Here’s an excellent article by Bruce Deitrick Price at American Thinker. For all the worship of teachers you’d think there’d be more than a few of them to organize a revolt. Since there isn’t, it has to be judged mostly a failed profession.

During the 1500s, the Spanish came to America (we were told in history classes) for “gold, glory, and gospel.” Merchants made money; soldiers distinguished themselves in war; Catholic priests spread religion. The three Gs were a handy way to understand why people ventured across 3,000 miles of dangerous ocean in little boats.

Surprisingly enough, when we jump forward four centuries, we find that we can use this mnemonic to understand our Education Establishment, one of this country’s more peculiar and inscrutable subcultures.
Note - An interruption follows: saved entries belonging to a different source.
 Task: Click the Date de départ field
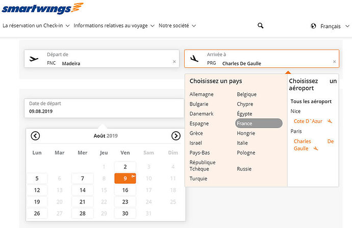[x=104, y=108]

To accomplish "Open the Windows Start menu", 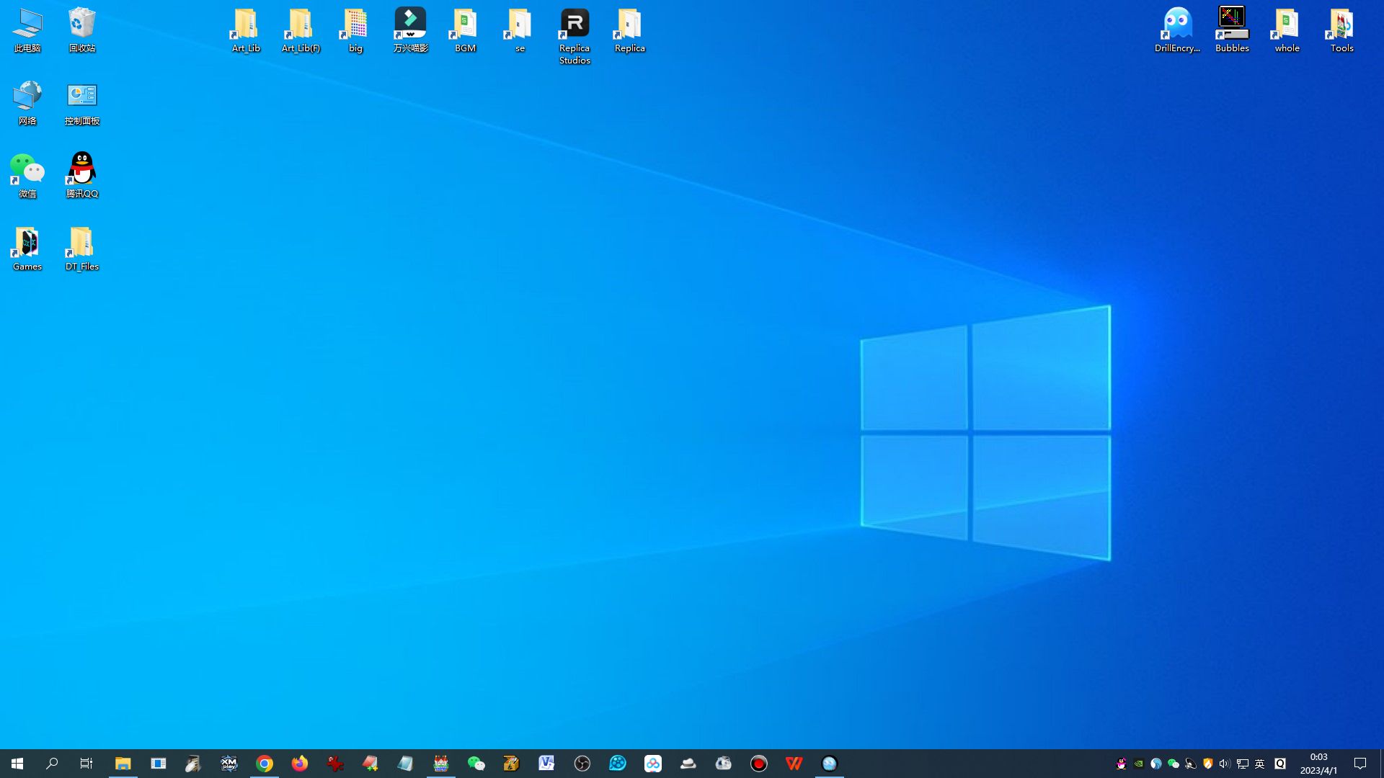I will 17,764.
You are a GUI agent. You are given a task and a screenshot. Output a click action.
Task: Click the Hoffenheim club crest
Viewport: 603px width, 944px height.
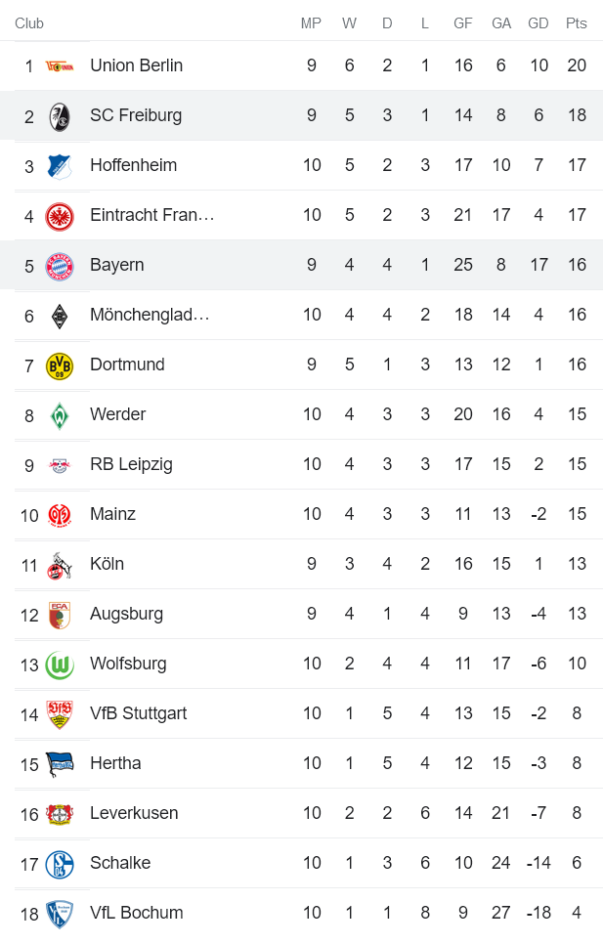tap(59, 165)
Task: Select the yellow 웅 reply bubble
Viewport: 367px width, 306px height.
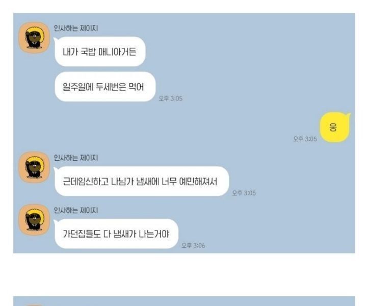Action: click(x=335, y=128)
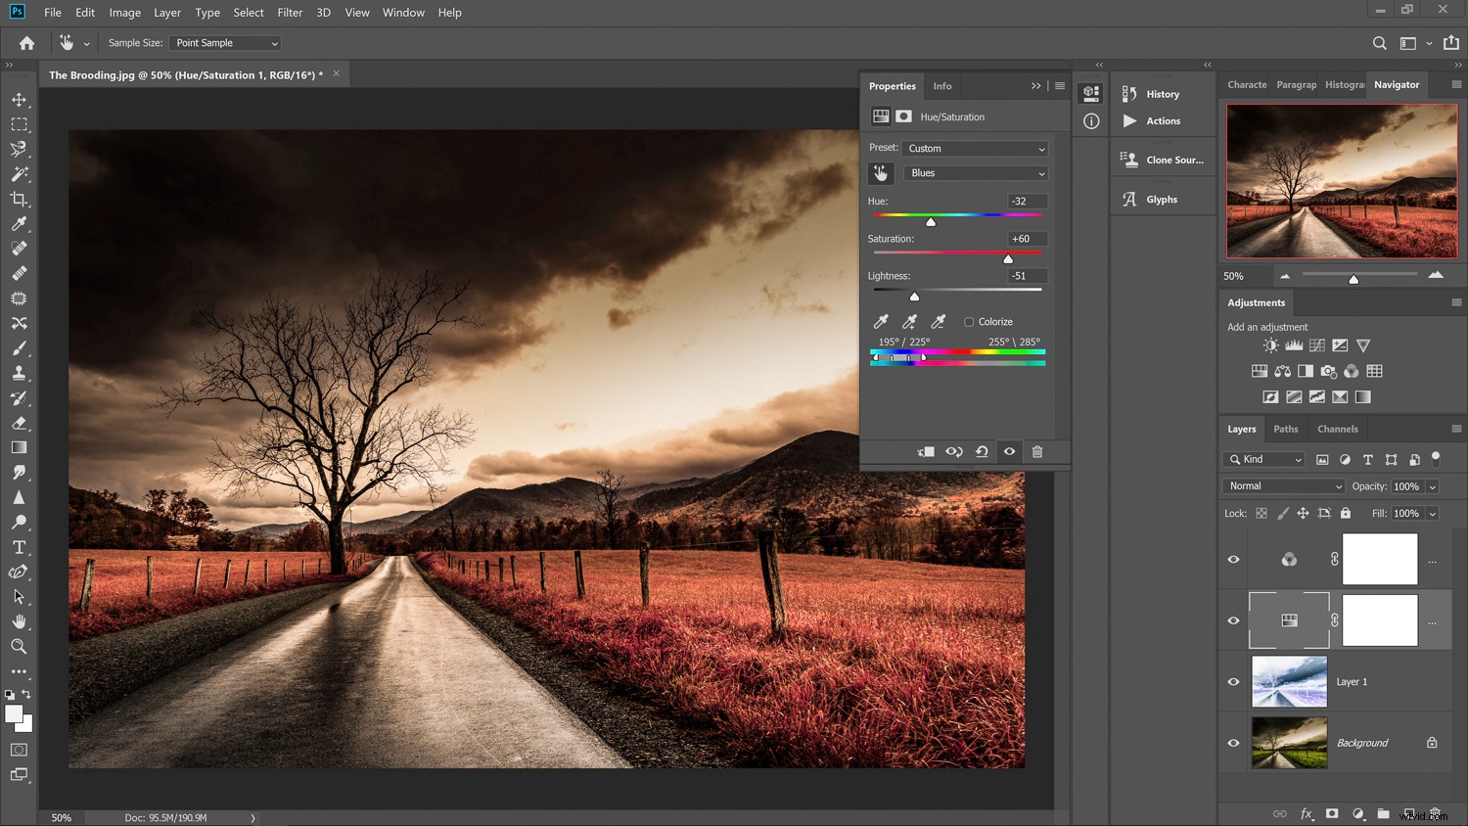Click the Background layer thumbnail
Viewport: 1468px width, 826px height.
(x=1288, y=743)
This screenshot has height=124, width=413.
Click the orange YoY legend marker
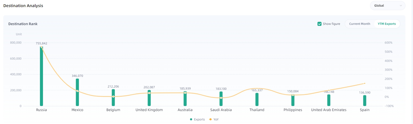211,119
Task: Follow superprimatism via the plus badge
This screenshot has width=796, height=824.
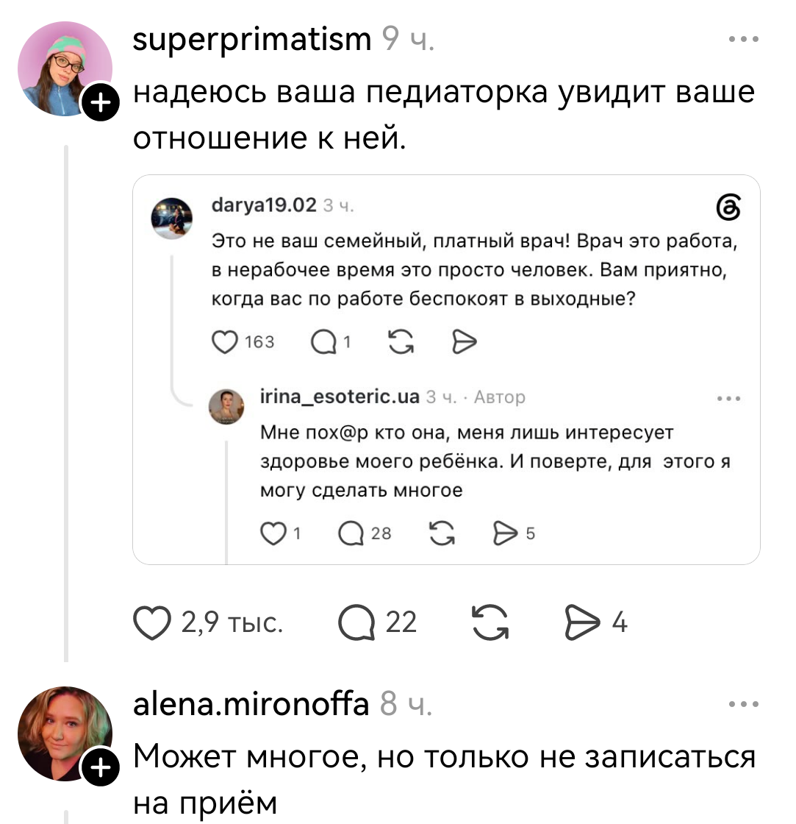Action: [100, 102]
GOLD: Professors of education make excellent salaries without having special abilities or skills, other than being enthusiastic enforcers of the party line. H.L. Mencken sized up the big picture all the way back in 1928 (from “The War On Intelligence”):

To take a Ph.D. in education in most American seminaries, is an enterprise that requires no more real acumen or information than taking a degree in window dressing. … Most pedagogues … are simply dull persons who have found it easy to get along by dancing to whatever tune happens to be lined out. At this dancing they have trained themselves to swallow any imaginable fad or folly, and always with enthusiasm. The schools reek with this puerile nonsense. Their programs of study sound like the fantastic inventions of comedians gone insane. The teaching of the elements is abandoned for a dreadful mass of useless fol-de-rols[.] … Or examine a dozen or so of the dissertations … turned out by candidates for the doctorate at any eminent penitentiary for pedagogues, say Teachers College, Columbia. What you will find is a state of mind that will shock you. It is so feeble that it is scarcely a state of mind at all.

GLORY: Education, in its progressive forms, attracts people who think that making a Brave New World is an accomplishment — never mind how much you have to hurt people when forcing them into their new roles.